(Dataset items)

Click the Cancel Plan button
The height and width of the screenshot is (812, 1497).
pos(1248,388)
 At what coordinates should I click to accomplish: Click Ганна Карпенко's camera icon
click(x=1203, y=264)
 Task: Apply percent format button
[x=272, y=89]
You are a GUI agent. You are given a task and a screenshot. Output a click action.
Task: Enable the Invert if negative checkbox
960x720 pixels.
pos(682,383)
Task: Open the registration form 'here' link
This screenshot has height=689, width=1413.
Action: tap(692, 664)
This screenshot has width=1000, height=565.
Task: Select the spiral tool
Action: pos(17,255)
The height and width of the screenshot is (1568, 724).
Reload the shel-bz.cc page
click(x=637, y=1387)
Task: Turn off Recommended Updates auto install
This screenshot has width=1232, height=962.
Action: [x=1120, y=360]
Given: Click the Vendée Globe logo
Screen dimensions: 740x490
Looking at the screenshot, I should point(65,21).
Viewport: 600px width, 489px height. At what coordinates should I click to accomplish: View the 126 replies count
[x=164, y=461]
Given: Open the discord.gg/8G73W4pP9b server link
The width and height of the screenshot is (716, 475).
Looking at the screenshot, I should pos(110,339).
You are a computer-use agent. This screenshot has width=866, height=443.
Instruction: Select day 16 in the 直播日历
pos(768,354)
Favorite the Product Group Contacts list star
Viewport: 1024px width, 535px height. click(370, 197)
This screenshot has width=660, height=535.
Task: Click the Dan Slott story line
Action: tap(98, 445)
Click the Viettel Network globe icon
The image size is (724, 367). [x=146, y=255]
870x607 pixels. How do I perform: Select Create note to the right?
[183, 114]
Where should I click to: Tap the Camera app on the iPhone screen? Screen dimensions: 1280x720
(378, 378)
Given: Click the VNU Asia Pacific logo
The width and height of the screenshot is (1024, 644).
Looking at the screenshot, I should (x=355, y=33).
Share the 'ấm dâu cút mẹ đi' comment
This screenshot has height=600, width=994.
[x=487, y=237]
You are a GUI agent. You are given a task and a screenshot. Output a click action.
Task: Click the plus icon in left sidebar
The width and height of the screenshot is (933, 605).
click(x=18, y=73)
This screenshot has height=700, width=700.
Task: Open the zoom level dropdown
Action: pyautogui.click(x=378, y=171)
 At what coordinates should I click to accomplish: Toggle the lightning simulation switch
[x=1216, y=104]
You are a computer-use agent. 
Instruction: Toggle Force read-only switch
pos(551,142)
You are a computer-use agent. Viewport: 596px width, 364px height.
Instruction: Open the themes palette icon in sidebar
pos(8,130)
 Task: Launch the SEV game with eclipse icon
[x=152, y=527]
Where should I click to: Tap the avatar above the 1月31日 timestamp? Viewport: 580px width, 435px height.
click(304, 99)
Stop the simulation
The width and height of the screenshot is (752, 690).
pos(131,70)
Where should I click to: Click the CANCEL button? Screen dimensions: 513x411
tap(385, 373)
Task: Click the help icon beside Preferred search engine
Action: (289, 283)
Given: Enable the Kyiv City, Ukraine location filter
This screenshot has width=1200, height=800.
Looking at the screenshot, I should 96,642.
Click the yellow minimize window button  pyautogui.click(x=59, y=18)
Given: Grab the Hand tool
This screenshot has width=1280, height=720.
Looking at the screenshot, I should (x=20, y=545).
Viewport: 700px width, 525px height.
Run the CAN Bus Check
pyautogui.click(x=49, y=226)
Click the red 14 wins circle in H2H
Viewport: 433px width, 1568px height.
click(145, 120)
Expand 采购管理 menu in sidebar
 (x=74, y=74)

● WHAT TO DO:
Lines with "logo" in them are what the answer must contain; copy each from the records above.

● SOLVED PROBLEM:
Given: Click the Vendée Globe logo
Given: Click the VNU Asia Pacific logo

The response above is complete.